Let us examine what real “wisdom” advises about drinking intoxicants. Proverbs is one of the books called “Wisdom Literature” in the Old Testament. The majority of the book conveys the words of Solomon, a man blessed with exemplary wisdom by God (1 Kings 4:29-34). In fact, the book of Proverbs begins with these words:
The proverbs of Solomon the son of David, king of Israel: to know wisdom and instruction, to perceive the words of understanding, to receive the instruction of wisdom, justice, judgment, and equity; to give prudence to the simple, to the young man knowledge and discretion— a wise man will hear and increase learning, and a man of understanding will attain wise counsel, to understand a proverb and an enigma, the words of the wise and their riddles. The fear of the LORD is the beginning of knowledge, but fools despise wisdom and instruction (Prov. 1:1-7).
Since we know Solomon was wise and that he was inspired by the All-Wise God to write the proverbs, let us see what those proverbs advise about the use of intoxicants.
Wine is a mocker, strong drink is a brawler, and whoever is led astray by it is not wise (Prov. 20:1).
Wines available on our market range from 12 to 16% alcohol by volume. The wines of the Bible times had a maximum alcoholic content of 4 to 6% (See J. Free, Archaeology & Bible History, pp. 351-365). If the wine of Bible times was a “mocker,” how much more so are modern wines? Today’s wines would be classified as “strong drink” in biblical terms. The Bible clearly, absolutely and universally condemns the use of “strong drink.” When one considers modern “cocktails” and other liquor, sometimes containing 20 to 25% alcohol by volume aftercutting, the wise advice against such intoxicants is intensified!
Do not look on the wine when it is red, when it sparkles in the cup, when it swirls around smoothly; at the last it bites like a serpent, and stings like a viper. Your eyes will see strange things, and your heart will utter perverse things. Yes, you will be like one who lies down in the midst of the sea, or like one who lies at the top of the mast, saying: "They have struck me, but I was not hurt; they have beaten me, but I did not feel it.
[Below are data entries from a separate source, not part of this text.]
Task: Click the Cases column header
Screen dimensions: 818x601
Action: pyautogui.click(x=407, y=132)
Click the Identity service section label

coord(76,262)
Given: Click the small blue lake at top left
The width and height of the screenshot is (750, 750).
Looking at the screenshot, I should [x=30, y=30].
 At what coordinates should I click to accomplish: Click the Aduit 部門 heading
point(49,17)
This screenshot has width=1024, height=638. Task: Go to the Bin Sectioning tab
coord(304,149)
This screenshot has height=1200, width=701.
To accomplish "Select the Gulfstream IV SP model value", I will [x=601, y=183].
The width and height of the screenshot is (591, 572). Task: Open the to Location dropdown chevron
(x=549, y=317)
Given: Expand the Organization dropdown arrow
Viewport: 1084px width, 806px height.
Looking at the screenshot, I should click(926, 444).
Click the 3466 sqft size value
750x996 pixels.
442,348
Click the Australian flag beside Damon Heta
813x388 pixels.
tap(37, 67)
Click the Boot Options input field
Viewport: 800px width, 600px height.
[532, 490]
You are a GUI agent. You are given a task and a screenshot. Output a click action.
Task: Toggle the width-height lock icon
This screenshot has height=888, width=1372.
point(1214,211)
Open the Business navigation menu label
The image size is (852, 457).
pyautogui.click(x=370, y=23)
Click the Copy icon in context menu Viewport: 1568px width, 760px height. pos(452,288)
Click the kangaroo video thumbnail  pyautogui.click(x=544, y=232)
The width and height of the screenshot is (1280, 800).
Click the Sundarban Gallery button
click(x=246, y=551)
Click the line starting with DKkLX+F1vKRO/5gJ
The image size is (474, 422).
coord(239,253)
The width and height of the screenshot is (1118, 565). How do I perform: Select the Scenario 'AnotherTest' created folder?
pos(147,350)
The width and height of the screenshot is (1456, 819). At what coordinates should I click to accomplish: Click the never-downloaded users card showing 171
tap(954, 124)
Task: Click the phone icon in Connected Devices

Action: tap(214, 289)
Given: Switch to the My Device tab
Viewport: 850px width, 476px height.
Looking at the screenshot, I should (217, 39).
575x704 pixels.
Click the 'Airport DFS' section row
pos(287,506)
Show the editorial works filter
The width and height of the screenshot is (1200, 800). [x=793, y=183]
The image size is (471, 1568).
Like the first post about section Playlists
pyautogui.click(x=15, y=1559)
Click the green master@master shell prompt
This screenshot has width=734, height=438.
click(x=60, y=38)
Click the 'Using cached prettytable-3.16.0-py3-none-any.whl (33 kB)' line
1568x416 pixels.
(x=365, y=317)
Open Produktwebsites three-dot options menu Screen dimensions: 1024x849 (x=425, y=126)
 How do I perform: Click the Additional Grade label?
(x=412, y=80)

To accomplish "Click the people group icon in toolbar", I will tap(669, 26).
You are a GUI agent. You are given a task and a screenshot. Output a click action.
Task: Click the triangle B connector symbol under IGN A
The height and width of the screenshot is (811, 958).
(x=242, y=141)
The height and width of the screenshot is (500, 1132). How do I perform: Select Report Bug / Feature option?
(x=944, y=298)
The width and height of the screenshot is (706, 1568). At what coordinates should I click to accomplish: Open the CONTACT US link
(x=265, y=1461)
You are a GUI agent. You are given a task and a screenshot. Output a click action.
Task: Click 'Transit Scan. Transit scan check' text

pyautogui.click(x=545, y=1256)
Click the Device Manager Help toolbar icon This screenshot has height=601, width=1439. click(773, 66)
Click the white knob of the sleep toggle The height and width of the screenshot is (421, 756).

When shall I awake, that I may seek another drink?" (Prov. 23:31-34).
Did you catch that advice? “Do not look on the wine.” In other words, do not even view it with desire, much less drink it! Why? According to the wise Solomon, inspired by God, it will harm you in the end. That fact is noted after his advice, just as he had already stated in his preceding words:
Who has woe? Who has sorrow? Who has contentions? Who has complaints? Who has wounds without cause? Who has redness of eyes? Those who linger long at the wine, those who go in search of mixed wine (Prov. 23:29-30).
If you are seeking true wisdom in advice concerning intoxicants, there you have it! No, that is not the advice you will get from the beer breweries or the liquor industry, nor is it the advice of the mass media which are dependent on money from advertising for the intoxicants. Sadly, it is not even the advice you may get from a growing number of brethren who seek to justify a “moderate use” of intoxicants. While a growing number of our brethren echo the ridiculous message of the liquor industry, sneak a glass of wine out of the view of their brethren or chill a few beers in their refrigerators, their forgotten Bibles still retain the wise advice they need to heed: DO NOT LOOK ON IT!